Von VW-RedaktionTagesaktuelle Informationen und Neuigkeiten aus der Versicherungsbranche. Alle Nachrichten des Tagesreports auch als Newsletter abonnierbar.
Neues Kapitel in den ewig andauernden Auseinandersetzungen zwischen den Versicherern und den Verbraucherschützern: Die Axa Deutschland wehrt sich gegen die Äußerungen der Verbraucherschutzzentrale Deutschland, wonach ein Kündigungsrecht bei dieser Police ausgeschlossen sei. "Die Bedingungen sind eindeutig, und auch die Bezeichnung des Produkts suggeriert nicht – wie von der Verbraucherzentrale angeführt - die Klassifizierung als nicht kündbares Vorsorgeprodukt", heißt es in eine ausführlichen Stellungnahme des Versicherungskonzerns gegenüber VWheute.
Die Hauptgründe sieht der Versicherungskonzen demnach vor allem in einer "deutlichen Veränderung der Marktbedingungen insbesondere im Hinblick auf das weiterhin bestehende Niedrigzinsumfeld sowie den erheblichen medizinischen Fortschritt". So erklärt die Axa: "Durch die nunmehr schon lange andauernde Niedrigzinsphase musste auch der Rechnungszins in der Unfall-Kombirente kontinuierlich nach unten angepasst werden. Zudem hat sich der medizinische Fortschritt in einem Maße weiterentwickelt, der vor Jahren nicht absehbar war. Auch wenn dies für uns alle eine positive Entwicklung ist, hat sie gleichzeitig einschneidenden Einfluss auf die Risikobeurteilung. Vor dem Hintergrund dieser deutlichen Veränderungen können wir angesichts unserer Verantwortung für das Kollektiv aller Versicherungsnehmer die Unfall-Kombirente für rund 17.500 versicherte Personen nicht weiterführen. Vollständig von der Aktion ausgenommen ist die Unfall-Kombirente mit Beitragsrückgewähr, diese Verträge bleiben weiter bestehen. Ebenso ausgenommen sind alle Versicherungsnehmer, die im letzten Jahr mindestens 58 Jahre alt waren. Und auch Verträge von Kunden, die bereits Leistungen aus der UKR beziehen, werden von uns selbstverständlich bedingungsgemäß erfüllt.

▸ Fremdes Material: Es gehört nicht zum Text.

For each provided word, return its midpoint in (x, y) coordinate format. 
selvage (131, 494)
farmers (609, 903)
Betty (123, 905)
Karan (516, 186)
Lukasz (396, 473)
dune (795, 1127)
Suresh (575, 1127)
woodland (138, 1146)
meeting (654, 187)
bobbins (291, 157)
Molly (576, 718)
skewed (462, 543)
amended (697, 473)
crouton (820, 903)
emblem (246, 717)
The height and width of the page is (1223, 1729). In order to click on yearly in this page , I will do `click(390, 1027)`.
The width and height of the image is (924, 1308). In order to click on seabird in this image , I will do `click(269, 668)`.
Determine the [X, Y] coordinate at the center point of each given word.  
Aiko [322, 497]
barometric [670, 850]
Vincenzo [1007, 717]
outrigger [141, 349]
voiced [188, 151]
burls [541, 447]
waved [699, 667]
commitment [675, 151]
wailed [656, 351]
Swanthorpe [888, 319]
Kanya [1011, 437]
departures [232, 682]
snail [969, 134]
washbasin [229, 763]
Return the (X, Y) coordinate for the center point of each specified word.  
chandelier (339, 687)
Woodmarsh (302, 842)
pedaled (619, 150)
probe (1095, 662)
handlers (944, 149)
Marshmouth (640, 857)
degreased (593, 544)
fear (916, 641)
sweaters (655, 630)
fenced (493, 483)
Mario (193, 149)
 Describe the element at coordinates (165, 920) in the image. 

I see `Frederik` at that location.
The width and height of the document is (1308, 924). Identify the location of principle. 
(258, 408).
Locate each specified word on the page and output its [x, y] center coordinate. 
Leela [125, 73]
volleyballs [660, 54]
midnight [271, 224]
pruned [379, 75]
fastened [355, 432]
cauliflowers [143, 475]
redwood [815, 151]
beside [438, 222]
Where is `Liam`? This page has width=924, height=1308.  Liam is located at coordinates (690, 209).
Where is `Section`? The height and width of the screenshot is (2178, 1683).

Gleichzeitig betont der Versicherungskonzern nach eigener Aussage seine "Verantwortung gegenüber dem Versichertenkollektiv erforderlich. Gleichwohl sind wir uns unserer Verantwortung für unsere teils langjährigen Kunden bewusst und wissen um ihren Absicherungsbedarf. Den Wechsel in ein neues Produkt möchten wir für die betroffenen Kunden daher so einfach wie möglich gestalten. Wir bieten den betroffenen Kunden als alternativen Schutz eine Absicherung über unsere ESV an – zu vergünstigten Konditionen. Betroffene Kunden erhalten dieses Produkt ohne erneute Gesundheitsprüfung, und der Beitrag wird mit dem ursprünglichen Einstiegsalter dieser Kunden bei Abschluss der UKR kalkuliert. Als Folgeprodukt der UKR bietet die ESV ebenfalls eine Absicherung gegen die Folgen von Unfällen und schweren Krankheiten. Die Leistungen aus der ESV unterscheiden sich jedoch von denen der UKR".

Axa beruft sich auf den Ombudsmann

Zudem erklärt der Konzern, dass sich bei der Unfall-Kombirente "um ein Produkt aus dem Bereich der Sachversicherung. Hier sind Vertragsumstellungen grundsätzlich möglich und in den Versicherungsbedingungen geregelt." Dabei betont die Axa, sie habe bei den bisherigen Maßnahmen "vertragskonform" gehandelt. "Anders als bei Leben- oder Vorsorgeprodukten besteht bei einer Sachversicherung auch das Recht des Versicherers, den Vertrag einseitig zu kündigen.Insofern sind die hier angesprochenen Maßnahmen vertragskonform. Diese Auffassung teilt auch der Ombudsmann, der unsere Sichtweise zum Kündigungsrecht in einem Fall bereits bestätigt hat", heißt es in der Stellungnahme.
Die Verbraucherschutzzentrale Hamburg hatte die betroffenen Kunden aufgefordert,  Widerspruch gegen die angedrohte Kündigung einreichen und den Vorstand des Versicherers auffordern, auf das ordentliche Kündigungsrecht zu verzichten. Die Hamburger Verbraucherschützer raten, den eigenen Versicherungsschutz bis zu diesem Zeitpunkt in Ruhe zu überdenken und beim Versicherer Widerspruch gegen die angedrohte Kündigung einzulegen.